Should be back in stock early next week. 

There has been a slight delay on getting the stock over which resulted in us going out of stock for a few days!


----------



## tcsteph99 (May 29, 2007)

Cheers Johnny... can you hang onto a bottle for me if it all starts disappearing quickly?


----------



## Johnnyopolis (Oct 25, 2005)

tcsteph99 said:


> Cheers Johnny... can you hang onto a bottle for me if it all starts disappearing quickly?


We wont be running out for a while


----------



## tcsteph99 (May 29, 2007)

Sounds good to me


----------



## Mark J (May 10, 2007)

Johnny,

the website ticker running across the top in red says you have Jetseal in stock now, but the link to buy says sold out ! I was hoping to get my hands on some before the 28th July for a little job I've got lined up ?
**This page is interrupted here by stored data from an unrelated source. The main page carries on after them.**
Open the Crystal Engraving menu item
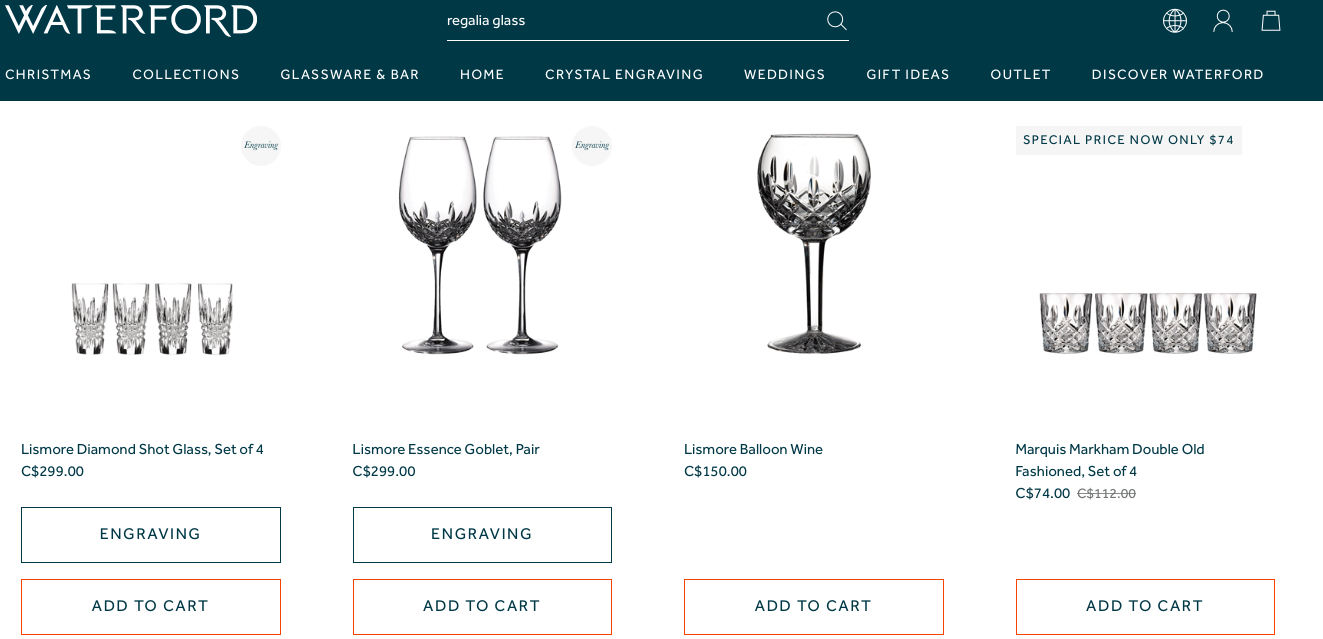 tap(624, 75)
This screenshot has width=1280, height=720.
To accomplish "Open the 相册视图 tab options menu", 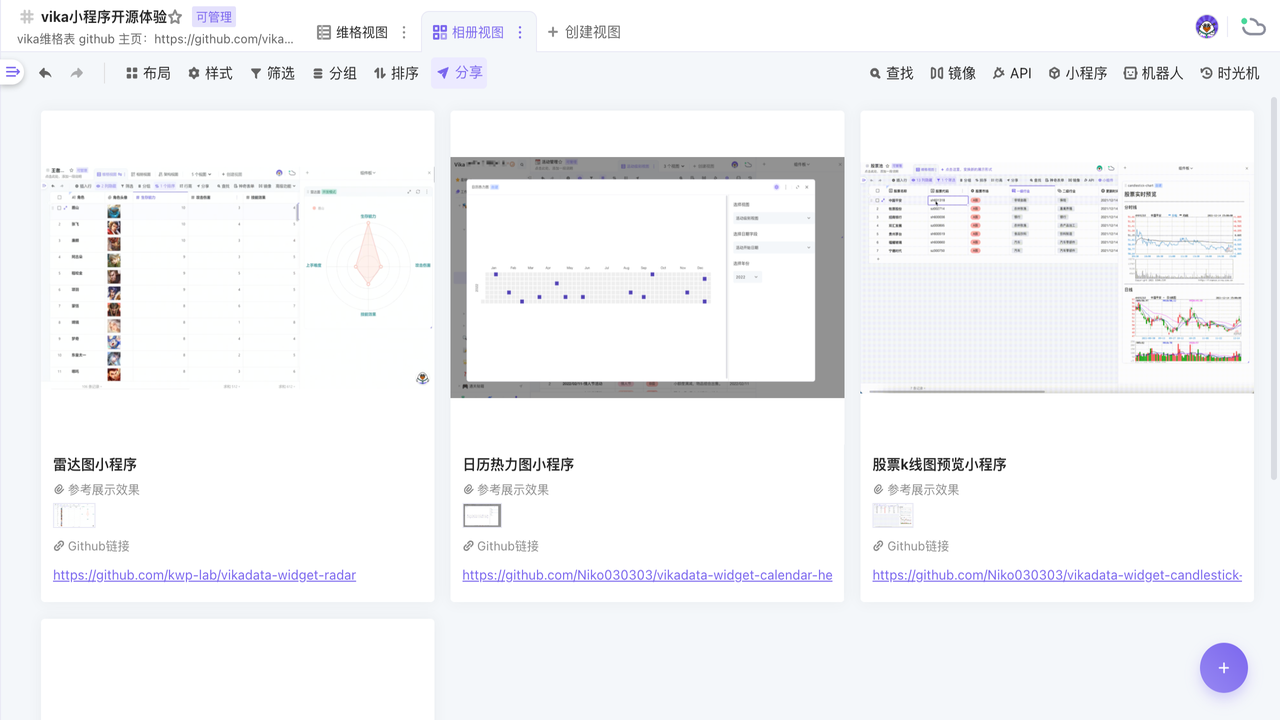I will (x=520, y=32).
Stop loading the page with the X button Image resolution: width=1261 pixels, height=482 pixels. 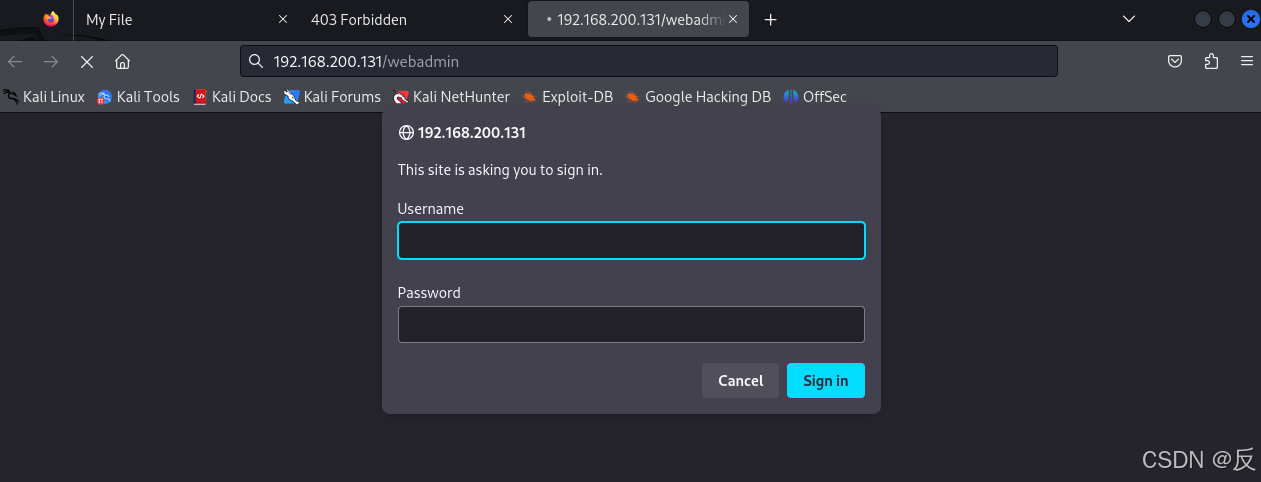(87, 62)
______________________________________________

Regards,

Mark.


----------



## Mark J (May 10, 2007)

Anyone ?


----------



## tcsteph99 (May 29, 2007)

Johnny's post earlier in this thread suggests that Jetseal will be back in stock early this week. I'd assume then that providing it's back in by the end of the week you should be able to get some by the 28th as C&S normally ship stuff out pretty quickly.


----------



## Mark J (May 10, 2007)

I appreciate that, I was just querying the *stop press -latest news jetseal now in stock* ticker.


----------



## Johnnyopolis (Oct 25, 2005)

It still hasnt come in yet 

Its getting on for 2 weeks I hope the plane arrives soon..!!

Johnny

ps. amending the web ticker.


----------



## Mark J (May 10, 2007)

cheers Johnny :thumb:


----------



## david g (Dec 14, 2005)

Jet Seal is in the country ,being shipped to me tomorrow and will be with C and S Wednesday :thumb: 

There was a delay in US and should have been with me on Friday of last week:wall: 

Apologies for the delay


----------



## tcsteph99 (May 29, 2007)

Great news! Don't expect the stocks to last long tho!!!


----------